» Short exercise A
From the forum thread on guitars as investments, write out the part that opens with the words containing "I have pretty" and closes with "condition shows it.", copying it word for word.

» Passage to read
# Guitars are not investments...



## guitarman2 (Aug 25, 2006)

Tell that to my portfolio. Its gone down the amount of about 3 Gibson R9's in the past while. The MIM tele I bought in 2020 cost $400 more to buy then when I bought it. The Les Paul Standard 50 went up $300 a couple weeks after I bought mine and I just noticed today that the Gibson R9's at Long and McQuade are up $200. Yes guitars are definitely doing better than my mutual funds.


----------



## Mikev7305 (Jan 6, 2020)

Hard assets ya know?


----------



## player99 (Sep 5, 2019)

When the Russians are bombing your house it's hard to run down the road with your guitar collection and not get picked off.


----------



## guitarman2 (Aug 25, 2006)

player99 said:


> When the Russians are bombing your house it's hard to run down the road with your guitar collection and not get picked off.


If its got to the point where the Russians are bombing my house, no matter how well armed I am I'd be better off spending my time getting my last few notes plucked on my beloved guitars. Thats how I want to go out.


----------



## laristotle (Aug 29, 2019)

Every guitar that I've sold/traded had a profit in my favour.
It's all timing.
ie; $200 purchase turned into $2300 trade/cash two years later.


----------



## Wardo (Feb 5, 2010)

I figure my OCD oughta be worth a good few grand by Christmas .. lol


----------



## Sneaky (Feb 14, 2006)

I try not to think of guitars as investments, but resale value is always in the back of my mind when I buy. Like the stock market, I’ve picked some big winners, and some losers too. At least you can play guitars. Stocks just sit there and often add to the stress of daily life instead of relieving it.


----------



## Mooh (Mar 7, 2007)

I have pretty much never considered guitars investments. Sure, I've bought a few that were simply flipped for a decent profit because they were under-priced, but that hardly qualifies as investment, more like padding my instrument account a little.

There's a couple that would resell for considerably more (2X or 3X I would think) than their purchase price, but that's only because the builder is highly regarded and his prices have blown up in the last 25 years. They weren't bought as investments and their condition shows it.

People like me can't afford to buy guitars as investments any more than cars, land, gems, or wine.

Put me in mind of this, just change the gender:


----------



## Pat James (5 mo ago)

Guitars are not primarily investments, as that would go to their main use as being a musical instrument, however there is a whole website dedicated solely to buying/selling guitars, so no one can say that they aren't something that has a market value. I look at it the same way that baseball guitars and other things that have a collectability factor makes them more valuable over time. The thing I try to remember is that guitars are a niche market. There is a saying that goes along the lines of, "the only people who care about the quality and craftsmanship of a chefs knife are other chefs" and I think the same rings true for guitarists and their guitars.


----------



## player99 (Sep 5, 2019)

» Provided records
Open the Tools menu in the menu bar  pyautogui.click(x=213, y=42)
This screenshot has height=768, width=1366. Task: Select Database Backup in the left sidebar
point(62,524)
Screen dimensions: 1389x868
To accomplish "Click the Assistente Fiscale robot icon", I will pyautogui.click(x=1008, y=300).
...
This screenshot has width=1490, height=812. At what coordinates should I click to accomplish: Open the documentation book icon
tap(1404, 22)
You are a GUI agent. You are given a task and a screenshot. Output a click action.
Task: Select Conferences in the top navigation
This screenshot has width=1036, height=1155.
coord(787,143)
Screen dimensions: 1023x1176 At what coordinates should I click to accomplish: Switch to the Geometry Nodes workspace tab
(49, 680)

» Short exercise B
From the rows, pull out the lines from the one containing "Open the Tools" through the one containing "will pyautogui.click(x=1008, y=300).", both included, and repeat them unchanged.

» Final answer A
I have pretty much never considered guitars investments. Sure, I've bought a few that were simply flipped for a decent profit because they were under-priced, but that hardly qualifies as investment, more like padding my instrument account a little.

There's a couple that would resell for considerably more (2X or 3X I would think) than their purchase price, but that's only because the builder is highly regarded and his prices have blown up in the last 25 years. They weren't bought as investments and their condition shows it.

» Final answer B
Open the Tools menu in the menu bar  pyautogui.click(x=213, y=42)
This screenshot has height=768, width=1366. Task: Select Database Backup in the left sidebar
point(62,524)
Screen dimensions: 1389x868
To accomplish "Click the Assistente Fiscale robot icon", I will pyautogui.click(x=1008, y=300).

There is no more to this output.